2016 Budget: Between Presidency And Senate Of Jokers By Ifeanyi Izeze
Can anybody dispute that Nigeria as a country is governed by joke? This has nothing to do with the political party in charge whether APC or PDP as they are a bunch of the same people circulating from one platform to the other without recourse to the issue of integrity or ideological believes. How can the annual budget of a country presented by the president to its National Assembly become an object for moonlight play?
Call it a two-way failure, this is the lowest Nigeria, as a nation, have sunk. How do we expect the serious-minded international community to look at us? It should have occurred to the senators that making this joke public would definitely embarrass not only the Presidency, but equally the National Assembly and even the entire country? The president and his people also have not helped matters at all. Can you imagine that to the president, the drama over the 2016 budget document was “laughable”, according to House Presidential Liaison
Officer Sumaila Kawu? This is a shame because there is nothing in this embarrassment to laugh about.
It is painful that this issue that caused Nigeria and Nigerians so much embarrassment was casually treated by the senate as a joke and by the presidency as a laughing matter. Anybody who knows the weight of what happened would sincerely sympathize with President Muhammadu Buhari but far more for Bukola Saraki as senate president because this is an issue that dangerously borders on reputation first on the president’s side for being unmethodical and for Saraki as being mischievous and unreliable. How do they expect Nigerians to believe any of them in the future on issues that borders on honesty and integrity?
Frankly, this sad development was not a matter of lack of communication between the Executive and legislature but an act of mischief by those behind it.
Did the presidency steal the document in the first instance? And why should the presidency steal a document it can easily recall? Does the law prohibit the Presidency from making any amendment to a bill it submitted to the National Assembly?
Actually as has been confirmed during senate plenary of Tuesday January 19 2016, by the reading of a formal letter from the president notifying lawmakers of the “corrections” to his original budget proposal, it is clear the presidency attempted a backyard approach to correcting or rather waggling figures in the document.
The letter reads: “It will be recalled that on Tuesday, 22 December, 2015, I presented my 2016 budget proposals to the joint sitting of the national assembly. I submitted a draft bill accompanied by a schedule of details.
“At the time of submission, we indicated that because the details had just been produced, we would have had to check to ensure that there were no errors in the detailed breakdown contained in the schedule.

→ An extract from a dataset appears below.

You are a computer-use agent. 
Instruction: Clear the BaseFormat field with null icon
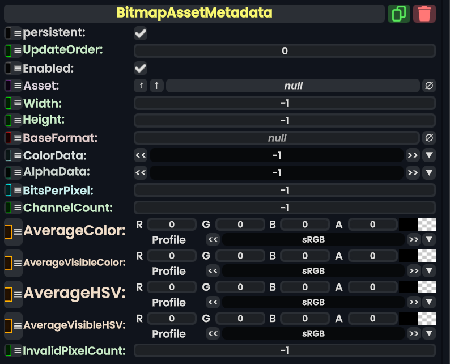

“In this regard, please find attached the corrected version. This is the version the national assembly should work with as my 2016 budget estimates. The draft bill remains the same and there are no changes in any of the figures.”
Of all the denials and counter accusations, still despite the adjustments to the allocations to the various departments and units, the total appropriation of N39.13 billion for the Presidency remained unchanged in both the previous and current budget versions. So why put us through this ridicule?
This controversy was actually created by the president’s men who may have overstepped their bounds. No doubt, most Nigerians still believe that Buhari meant well but he should put his house in order and fast too because these sort of lapses are becoming too many and too frequent.
Circumstances around the budget document submitted by President Buhari on December 22 last year became an issue on Tuesday 12 January 2016 when it emerged that the proposal as submitted by the President could no longer be traced and that a new version submitted by Senator Ita Enang, the Senior Special Assistant to the President on National Assembly Matters (Senate), was different in content from what was originally tendered for discussion by the president.
The senate knew that the Presidency couldn’t have been bothered much about changing figures in the document because of concerns for the benchmark crude oil price used in the initial proposal (though it looks unreasonable to stick to $38 per barrel as originally syndicated given the rate of the downward spiral in global crude oil prices) as the executive claims its Medium Term Expenditure Framework (MTEF) took into consideration the current oil market situations.
Truth be told, this whole joke by the senate was to openly embarrass the Presidency over its expressed pretense or rather shock following the surprise revelation during the president’s recent media chat over what was budgeted for feeding and exotic cars for the presidency in a time of austerity like this.
If the senators have conscience and are actually representing our collective rather than their narrow-minded self –serving interests, they would have known that this unnecessary joke, delay and politics with the document could worsen the country’s economic crisis as the nation grapples with the impact of plunging oil prices? But how would they bother when they rake in tens of millions every month while the people they are representing are wallowing in extreme hardship. God bless Nigeria!